━━━ Цитируемый текст ━━━

В альманахе «Северные цветы» на 1827 год был напечатан отрывок из «Натальи Долгорукой» («Лунная ночь в Кремле»), с авторской пометкой: «Эта маленькая поэма, начатая в 1824 году, через несколько месяцев будет закончена и напечатана». Козлов, конечно, хорошо знал рылеевскую думу «Наталья Долгорукая», опубликованную в «Новостях литературы» за 1823 год, но он счел себя вправе вступить в соревнование со своим предшественником. Об этом он деликатно пишет Пушкину 31 мая 1825 года: «Не решусь сказать, что «Дума» Рылеева, под тем же заглавием, лишена достоинства, однако мне кажется, что она не может служить препятствием к тому, чтобы попробовать написать маленькую поэму в 700—800 строк. У меня уже готов план, а также несколько отрывков...»[48] Дело в том, что Рылеев изобразил в своей думе только один развернутый эпизод — прощание с кольцом перед уходом в монастырь, а Козлов стремился шире воспроизвести жизнь Долгорукой. Его взволновал этот «необыкновенно трогательный сюжет», дававший возможность поэту воспеть красоту нравственного подвига русской женщины во имя верности и гуманности. Фабульной основой Козловской поэмы являются «Памятные записки княгини Натальи Борисовны Долгорукой», опубликованные в «Друге юношества» (1810) и «Плутархе прекрасного пола» (1819). Некоторые автохарактеристики из этих превосходно написанных мемуаров прямо вошли в поэму, а в одиннадцатой строфе ее второй части явно ощутимо влияние рылеевской думы.

━━━

**Задачи для решения:**
1. Согласно тексту о поэме Козлова «Наталья Долгорукая», в каком альманахе и на какой год был напечатан отрывок «Лунная ночь в Кремле»?
2. Продолжите текст о поэме Козлова «Наталья Долгорукая», начав сразу после его последнего предложения.

━━━ Записанные данные ━━━

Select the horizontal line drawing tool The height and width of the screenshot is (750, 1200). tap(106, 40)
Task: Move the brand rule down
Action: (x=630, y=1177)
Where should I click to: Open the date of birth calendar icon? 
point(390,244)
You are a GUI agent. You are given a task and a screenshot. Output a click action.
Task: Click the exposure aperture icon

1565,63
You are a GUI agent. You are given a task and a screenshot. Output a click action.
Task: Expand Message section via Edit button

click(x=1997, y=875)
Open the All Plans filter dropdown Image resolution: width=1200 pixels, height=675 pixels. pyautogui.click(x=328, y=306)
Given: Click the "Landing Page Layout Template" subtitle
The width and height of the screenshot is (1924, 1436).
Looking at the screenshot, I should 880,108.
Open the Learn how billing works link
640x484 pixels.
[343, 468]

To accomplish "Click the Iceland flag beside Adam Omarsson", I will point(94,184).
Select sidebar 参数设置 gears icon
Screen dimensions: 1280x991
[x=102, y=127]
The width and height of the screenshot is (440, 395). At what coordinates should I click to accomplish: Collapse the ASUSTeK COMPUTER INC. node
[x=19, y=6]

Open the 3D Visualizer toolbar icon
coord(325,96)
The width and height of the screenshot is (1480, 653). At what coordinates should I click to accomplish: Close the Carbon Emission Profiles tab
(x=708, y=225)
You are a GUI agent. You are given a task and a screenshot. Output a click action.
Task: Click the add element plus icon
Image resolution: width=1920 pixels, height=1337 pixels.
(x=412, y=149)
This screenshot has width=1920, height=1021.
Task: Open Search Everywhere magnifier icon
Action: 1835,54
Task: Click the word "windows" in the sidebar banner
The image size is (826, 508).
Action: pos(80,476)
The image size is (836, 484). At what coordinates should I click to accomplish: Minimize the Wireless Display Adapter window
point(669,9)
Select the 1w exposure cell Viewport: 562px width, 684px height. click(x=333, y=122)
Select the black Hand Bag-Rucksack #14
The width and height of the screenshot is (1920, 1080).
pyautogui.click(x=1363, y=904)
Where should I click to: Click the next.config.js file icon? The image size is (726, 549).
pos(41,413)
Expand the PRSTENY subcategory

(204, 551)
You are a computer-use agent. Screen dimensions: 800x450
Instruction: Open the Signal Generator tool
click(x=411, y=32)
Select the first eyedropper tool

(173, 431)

━━━

**Полученные результаты:**
1. В альманахе «Северные цветы» на 1827 год.

2.
Подлинные исторические факты, связанные с арестом, ссылкой и казнью князя Ивана Долгорукого (1708—1739), нашли в поэме только лишь косвенное освещение. Козлова не привлекала злосчастная участь фаворита Петра II, павшего жертвой дворцовых интриг. Поэта взволновала трагическая судьба юной Натальи Долгорукой, перенесшей вместе с мужем все страдания и тяготы жестокой опалы, когда, по ее собственным словам, «буря грозная восстала, со всего свету беды совокупились».[49] «Я не имела такой привычки, чтобы сегодня любить одного, а завтра другого... я доказала свету, что я в любви верна».[50] В этих строках «Записок» Долгорукой, дышащих безыскусственной простотой и силой, Козлов почерпнул морально-этический пафос поэмы:

Тогда давали ей совет

Расторгнуть узы роковые,

Покинуть друга своего.

И при дворе нетрудно б снова

Найти ей жениха другого.

«Нет, не покину я его, —

Она в слезах им говорила, —

Я счастливым его любила,

Он и в несчастьи всё мне мил...»

...Ни вечных слез,

Ни гордой мести, ни угроз

Ее любовь не ужаснулась.

На всё с ним вместе решена,

И в даль, и в хлад...

С этими стихами живо перекликаются слова княгини Трубецкой из «Русских женщин» Некрасова: «Нет! я не жалкая раба, Я женщина, жена! Пускай горька моя судьба — Я буду ей верна!»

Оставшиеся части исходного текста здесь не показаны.